Saved entries:
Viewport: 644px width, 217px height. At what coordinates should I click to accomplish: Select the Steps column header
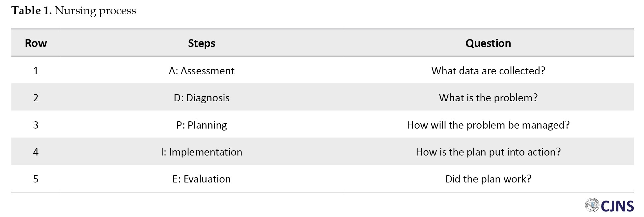click(x=202, y=43)
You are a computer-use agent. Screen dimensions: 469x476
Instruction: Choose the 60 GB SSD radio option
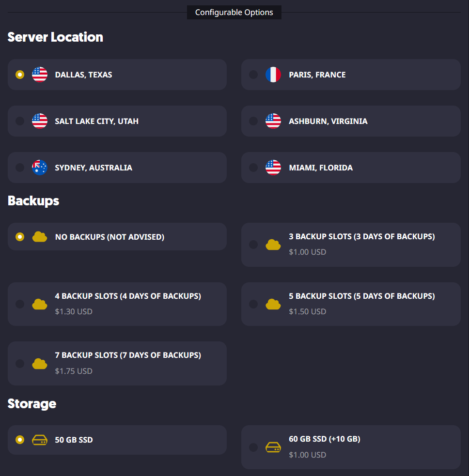click(253, 447)
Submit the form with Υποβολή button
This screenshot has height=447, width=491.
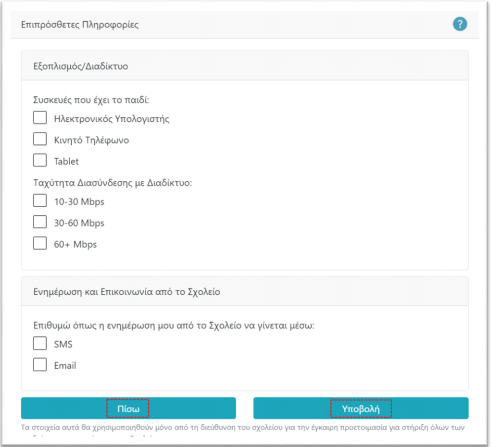tap(361, 408)
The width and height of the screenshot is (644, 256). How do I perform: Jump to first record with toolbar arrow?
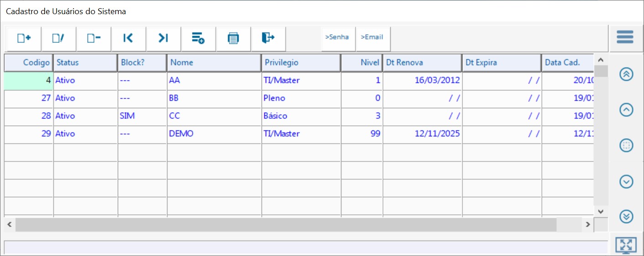[129, 38]
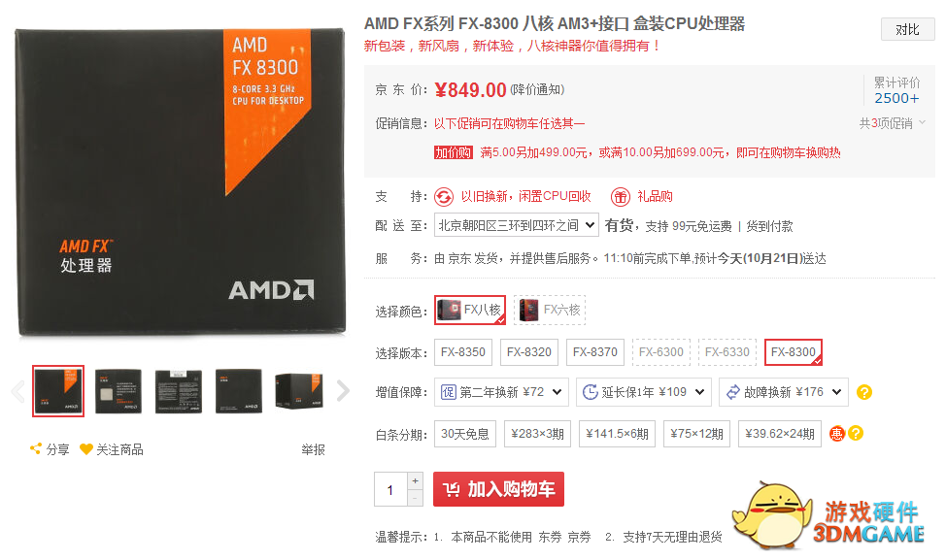
Task: Expand the 第二年换新 ¥72 dropdown
Action: [x=501, y=392]
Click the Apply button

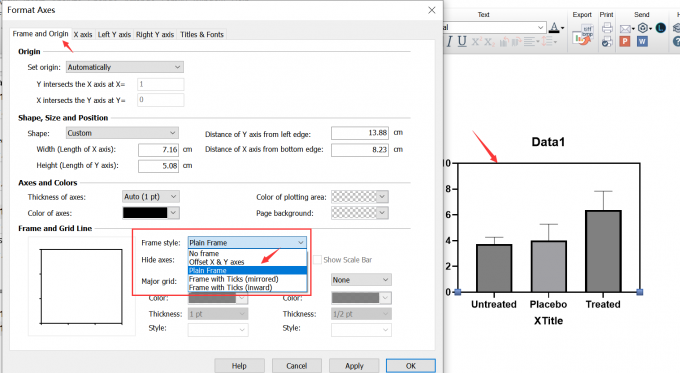[354, 366]
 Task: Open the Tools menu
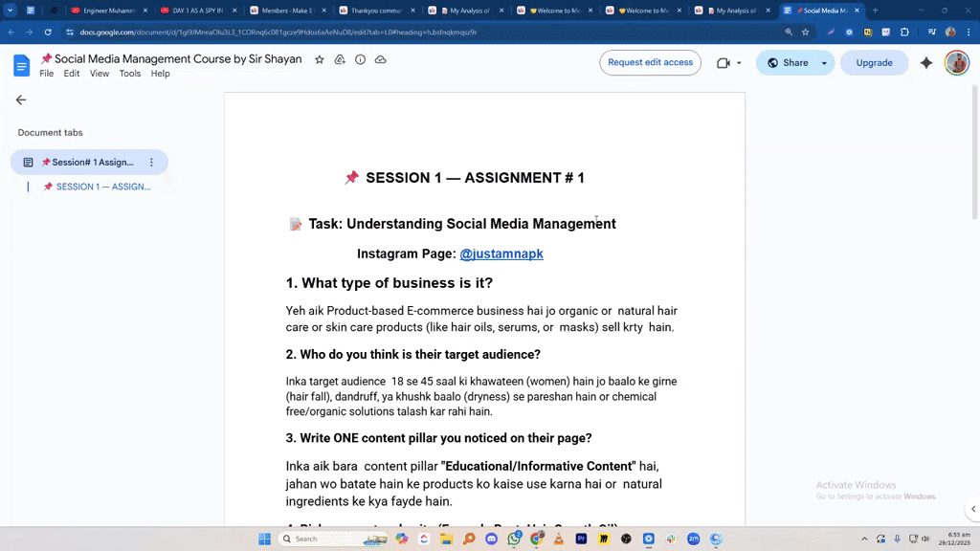[130, 73]
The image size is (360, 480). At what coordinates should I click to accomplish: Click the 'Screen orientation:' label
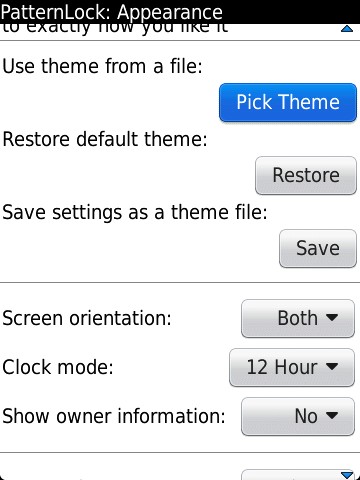point(87,318)
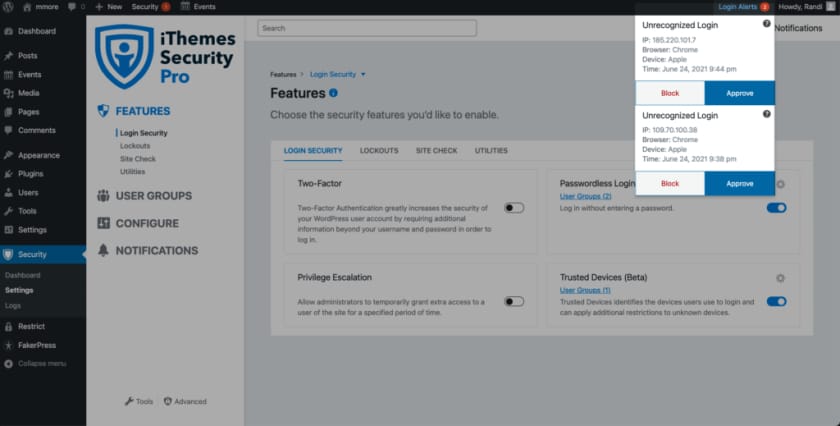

EXERCISE REQUIREMENTS
When you output the entries, keep each line exactly as it is and leave out any pictures.

WORKED SOLUTION
Viewport: 644px width, 217px height. At what coordinates should I click to accomplish: Select the Steps column header
click(x=202, y=43)
You are a computer-use agent. Screen dimensions: 469x476
Instruction: Choose the 60 GB SSD radio option
click(253, 447)
Submit the form with Υποβολή button
This screenshot has height=447, width=491.
tap(361, 408)
The width and height of the screenshot is (644, 256). How do I perform: Jump to first record with toolbar arrow?
[129, 38]
Task: Expand the 第二年换新 ¥72 dropdown
Action: [x=501, y=392]
Click the Apply button

[354, 366]
 Task: Open the Tools menu
[130, 73]
The image size is (360, 480). At what coordinates should I click to accomplish: Click the 'Screen orientation:' label
point(87,318)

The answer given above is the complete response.